Concatenate multiple tar files in one command

Solution 1:

This may not help you, but if you are willing to use the -i option when extracting from the final archive, then you can simply cat the tars together. A tar file ends with a header full of nulls and more null padding till the end of the record. With --concatenate tar must go through all the headers to find the exact position of the final header, in order to start overwriting there.

If you just cat the tars, you just have extra nulls between headers. The -i option asks tar to ignore these nulls between headers. So you can

cat  receiverTar1.tar receivedTar2.tar ... >>alltars.tar
tar -itvf alltars.tar

Also, your tar --concatenate example ought to be working. However, if you have the same named file in several tar archives you will rewrite that file several times when you extract all from the resulting tar.

Solution 2:

This question is rather old but I wish it had been easier for myself to find the following information sooner. So if anyone else stumbles across this, enjoy:

What Jeff describes above is a known bug in gnu tar (reported in August 2008). Only the first archive (the one after the -f option) gets its EOF marker removed. If you try to concatenate more than 2 archives the last archive(s) will be "hidden" behind file-end-markers.

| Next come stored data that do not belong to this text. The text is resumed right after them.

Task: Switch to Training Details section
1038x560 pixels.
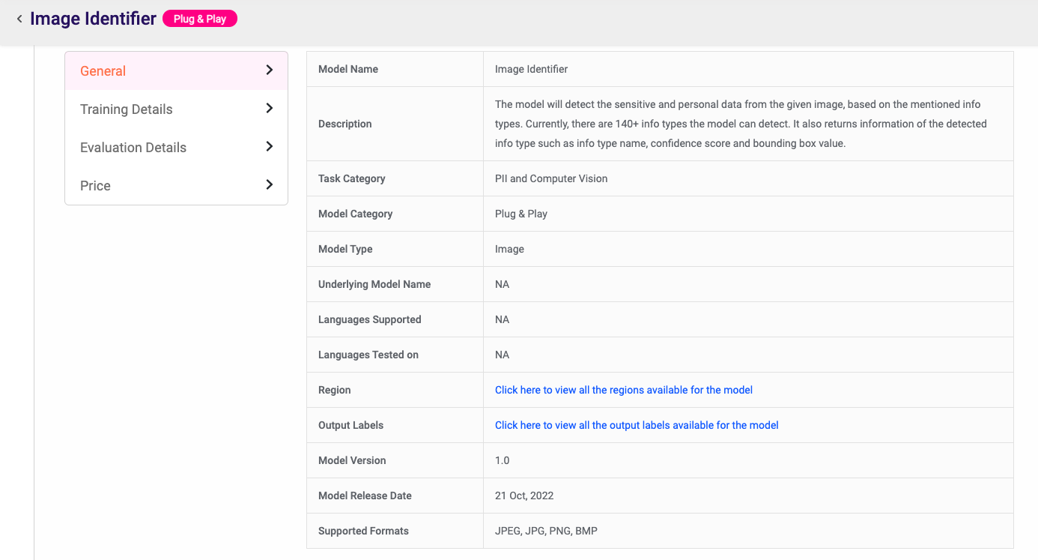Action: (x=127, y=109)
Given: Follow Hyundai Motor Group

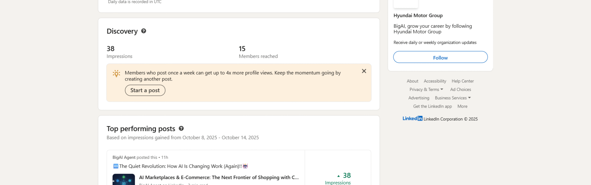Looking at the screenshot, I should (x=440, y=57).
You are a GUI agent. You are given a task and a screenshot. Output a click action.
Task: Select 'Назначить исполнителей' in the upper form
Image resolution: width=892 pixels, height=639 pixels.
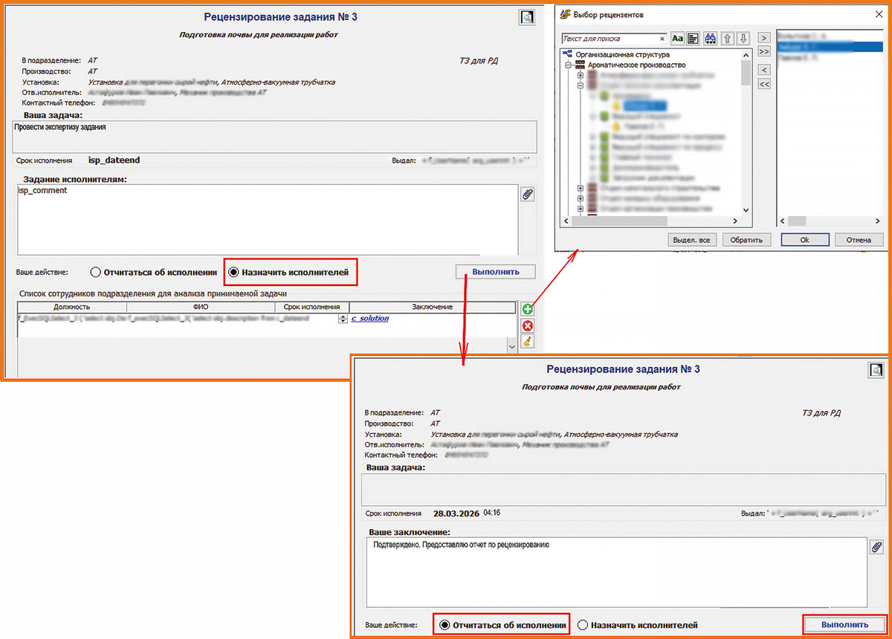point(234,273)
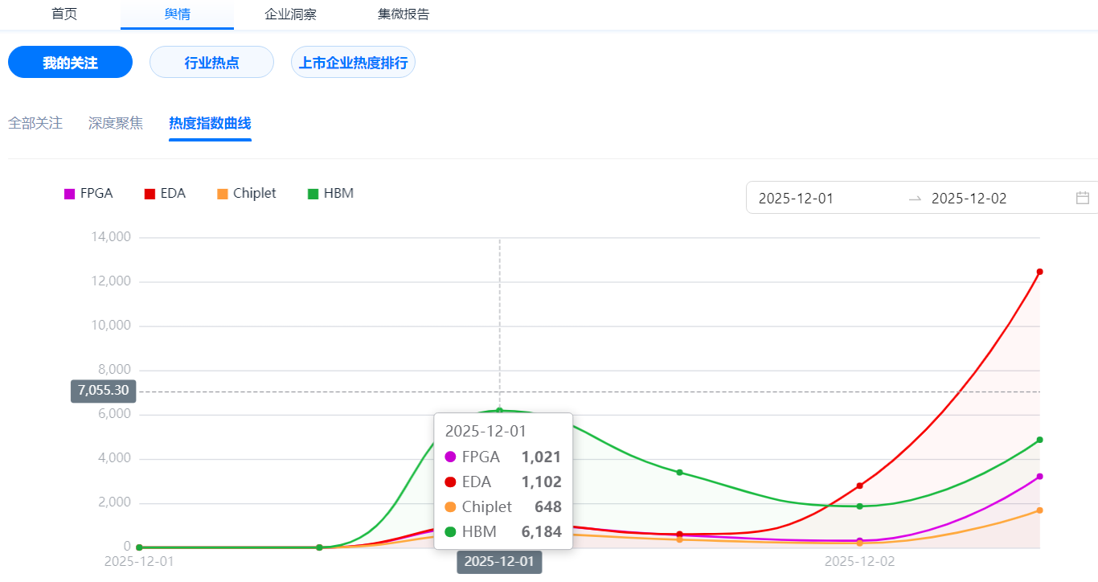Go to the 首页 navigation tab

(64, 14)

It is a bug in tar. It concatenates entire archives, including trailing zero blocks, so by default reading the resulting archive stops after the first concatenation.

Source: https://lists.gnu.org/archive/html/bug-tar/2008-08/msg00002.html (and following messages)

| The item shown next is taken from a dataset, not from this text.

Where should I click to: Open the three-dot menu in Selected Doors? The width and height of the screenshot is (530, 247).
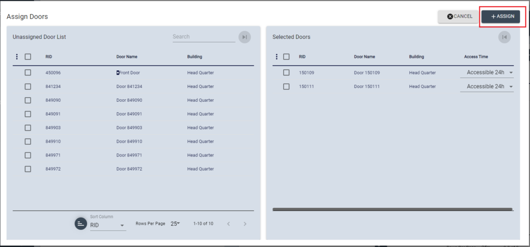[x=276, y=57]
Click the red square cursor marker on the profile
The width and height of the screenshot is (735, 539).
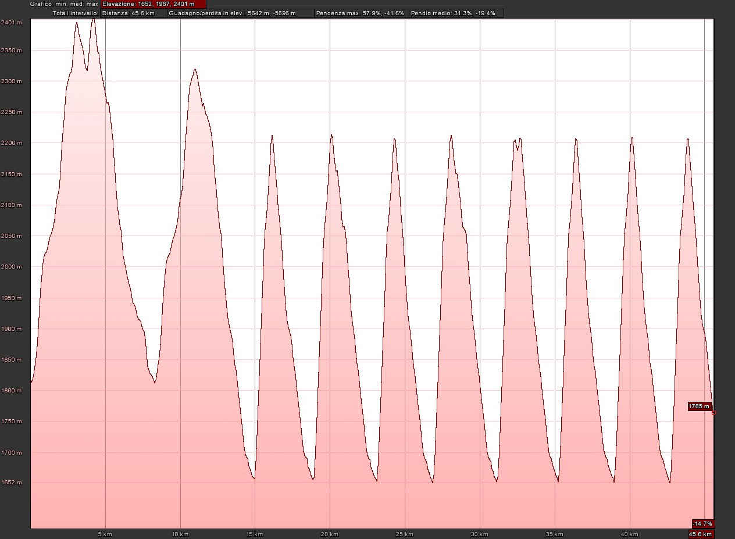713,413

Considering the age of the bug I wonder if it will ever get fixed. I doubt there is a critical mass that is affected.

The best way to circumvent this bug could be to use the -i option, at least for .tar files on your file system.

As Jeff points out tar --concatenate can take a long time to reach the EOF before it concatenates the next archive. So if you're going to be stuck with a "broken" archive that needs the tar -i option to untar, I suggest the following:

Instead of using tar --concatenate -f archive1.tar archive2.tar archive3.tar you will likely be better off to run cat archive2.tar archive3.tar >> archive1.tar or pipe to dd if you intend to write to a tape device. Also note that this could lead to unexpected behaviour if the tapes did not get zeroed before (over)writing new data onto them. For that reason the approach I am going to take in my application is nested tars as suggested in the comments below the question.

The above suggestion is based on the following very small sample benchmark:

time tar --concatenate -vf buffer.100025.tar buffer.100026.tar
  real  65m33.524s
  user  0m7.324s
  sys   2m50.399s

time cat buffer.100027.tar >> buffer.100028.tar
  real  46m34.101s
  user  0m0.853s
  sys   1m46.133s

The buffer.*.tar files are all 100GB in size, the system was pretty much idle except for each of the calls. The time difference is significant enough that I personally consider this benchmark valid despite small sample size, but you are free to your own judgement on this and probably best off to run a benchmark like this on your own hardware.